Oseberg (Osebergfeltet) is an offshore oil field with a gas cap in the North Sea located 140 km northwest of the city of Bergen on the southwestern coast of Norway.
The field, which is 25 km long by 7 km wide, was discovered in 1979 and its development is known to be one of the significant milestones in emergence of Norway's independent oil and gas industry. The Oseberg field was named after Oseberg ship, one of Norway's most significant archeological discoveries. The ancient Viking ship from the early 9th century was discovered in a 1904 historical excavation of a burial mound at the Oseberg Farm, south of Oslo.

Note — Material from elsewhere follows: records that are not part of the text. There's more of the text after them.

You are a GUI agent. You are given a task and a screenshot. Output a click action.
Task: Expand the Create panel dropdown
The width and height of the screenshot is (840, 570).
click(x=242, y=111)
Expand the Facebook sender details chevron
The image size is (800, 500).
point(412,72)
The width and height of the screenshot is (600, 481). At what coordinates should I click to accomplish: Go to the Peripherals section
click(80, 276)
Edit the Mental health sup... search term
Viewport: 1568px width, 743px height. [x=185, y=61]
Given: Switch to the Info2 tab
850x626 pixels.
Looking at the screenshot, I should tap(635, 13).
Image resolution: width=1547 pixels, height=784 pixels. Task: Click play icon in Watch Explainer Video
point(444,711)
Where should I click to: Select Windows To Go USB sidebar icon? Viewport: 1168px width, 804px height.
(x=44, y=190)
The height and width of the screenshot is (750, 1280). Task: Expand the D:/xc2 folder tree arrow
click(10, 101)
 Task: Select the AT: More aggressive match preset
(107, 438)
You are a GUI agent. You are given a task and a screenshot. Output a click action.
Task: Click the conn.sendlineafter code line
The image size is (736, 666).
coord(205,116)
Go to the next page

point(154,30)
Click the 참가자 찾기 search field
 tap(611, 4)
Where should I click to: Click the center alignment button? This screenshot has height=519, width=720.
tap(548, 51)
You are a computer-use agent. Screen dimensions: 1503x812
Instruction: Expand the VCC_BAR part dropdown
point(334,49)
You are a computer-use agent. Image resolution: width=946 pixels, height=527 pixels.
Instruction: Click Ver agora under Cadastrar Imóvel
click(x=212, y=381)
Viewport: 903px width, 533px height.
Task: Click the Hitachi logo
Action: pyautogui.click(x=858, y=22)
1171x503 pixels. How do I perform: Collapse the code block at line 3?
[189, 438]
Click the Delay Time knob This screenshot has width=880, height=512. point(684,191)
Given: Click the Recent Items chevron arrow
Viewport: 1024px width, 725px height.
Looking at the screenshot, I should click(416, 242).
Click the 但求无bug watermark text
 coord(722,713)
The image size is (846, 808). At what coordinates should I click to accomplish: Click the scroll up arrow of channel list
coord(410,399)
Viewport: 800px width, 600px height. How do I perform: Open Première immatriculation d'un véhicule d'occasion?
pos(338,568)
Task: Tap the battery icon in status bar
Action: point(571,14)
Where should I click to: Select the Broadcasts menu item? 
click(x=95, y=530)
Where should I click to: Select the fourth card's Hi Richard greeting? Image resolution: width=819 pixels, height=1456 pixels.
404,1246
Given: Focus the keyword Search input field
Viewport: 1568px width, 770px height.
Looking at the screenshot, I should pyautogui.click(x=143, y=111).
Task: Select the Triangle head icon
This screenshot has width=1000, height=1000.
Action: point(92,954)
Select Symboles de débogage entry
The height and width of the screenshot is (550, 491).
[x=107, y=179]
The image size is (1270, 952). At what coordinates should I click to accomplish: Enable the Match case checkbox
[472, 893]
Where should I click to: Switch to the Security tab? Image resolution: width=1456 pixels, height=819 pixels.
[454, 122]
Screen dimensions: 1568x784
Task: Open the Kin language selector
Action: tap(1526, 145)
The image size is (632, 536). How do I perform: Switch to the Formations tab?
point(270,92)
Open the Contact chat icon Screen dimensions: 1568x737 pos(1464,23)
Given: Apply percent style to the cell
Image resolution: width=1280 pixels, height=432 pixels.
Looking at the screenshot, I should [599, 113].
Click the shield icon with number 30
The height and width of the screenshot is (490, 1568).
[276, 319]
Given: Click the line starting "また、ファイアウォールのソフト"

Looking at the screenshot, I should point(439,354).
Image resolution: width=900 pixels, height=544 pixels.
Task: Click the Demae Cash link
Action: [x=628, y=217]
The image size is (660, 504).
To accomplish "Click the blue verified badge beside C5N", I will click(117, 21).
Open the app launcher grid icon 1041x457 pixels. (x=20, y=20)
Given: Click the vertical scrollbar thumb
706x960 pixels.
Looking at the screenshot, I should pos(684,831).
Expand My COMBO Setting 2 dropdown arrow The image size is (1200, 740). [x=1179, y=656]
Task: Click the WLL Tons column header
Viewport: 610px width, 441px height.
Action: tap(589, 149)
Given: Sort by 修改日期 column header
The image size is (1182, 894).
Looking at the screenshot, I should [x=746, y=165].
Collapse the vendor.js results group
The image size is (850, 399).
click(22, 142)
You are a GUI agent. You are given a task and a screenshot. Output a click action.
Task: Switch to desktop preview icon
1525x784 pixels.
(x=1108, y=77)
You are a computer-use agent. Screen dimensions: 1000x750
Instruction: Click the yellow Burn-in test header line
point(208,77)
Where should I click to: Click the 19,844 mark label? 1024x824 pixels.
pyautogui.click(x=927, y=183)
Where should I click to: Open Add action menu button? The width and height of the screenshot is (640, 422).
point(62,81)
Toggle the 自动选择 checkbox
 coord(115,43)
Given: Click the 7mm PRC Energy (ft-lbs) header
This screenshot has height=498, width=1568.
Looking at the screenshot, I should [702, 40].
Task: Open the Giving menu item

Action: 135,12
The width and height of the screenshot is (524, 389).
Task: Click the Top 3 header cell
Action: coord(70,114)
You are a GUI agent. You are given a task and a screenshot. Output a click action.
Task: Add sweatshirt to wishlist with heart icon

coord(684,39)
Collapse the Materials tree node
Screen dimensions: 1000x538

An extensive subsea pipeline network called Oseberg Transport System (OTS) transports up to 765000 oilbbl/d from the Oseberg area to Sture terminal in Norway. The sea depth in the Oseberg area is 100 meters.
The Oseberg Field Centre consists of three platforms: Oseberg A, B and D, connected to each other by bridges, in the southern part of the Oseberg field and the Oseberg C platform, which is located 14 kilometers north of the field center. The operator is Equinor, in partnership with Petoro, TotalEnergies, ExxonMobil and ConocoPhillips. The field extends into blocks 30/6 and 30/9, parts of Production licenses (PL) 053 and 079.

==Exploration history==
The first exploration well on the PL053 license, 30/6-1, was drilled as a wildcat and spudded on 19 June 1979. The well was plugged and abandoned as a gas discovery on 22 September. Subsequent appraisal wells proved oil in addition to the gas found by the discovery well and Oseberg was produced as an oilfield. The first exploration well on the PL079 license, 30/9-1 was drilled as a wildcat at the end of 1982, but treated as an appraisal after it encountered oil and gas considered to form part of the same accumulation. In 2006, well 30/9-B-19 A proved reserves in the underlying Upper Triassic to Lower Jurassic Statfjord formation. Tests are also being carried out on the overlying Upper Cretaceous Chalk Group reservoir to evaluate the flow characteristics.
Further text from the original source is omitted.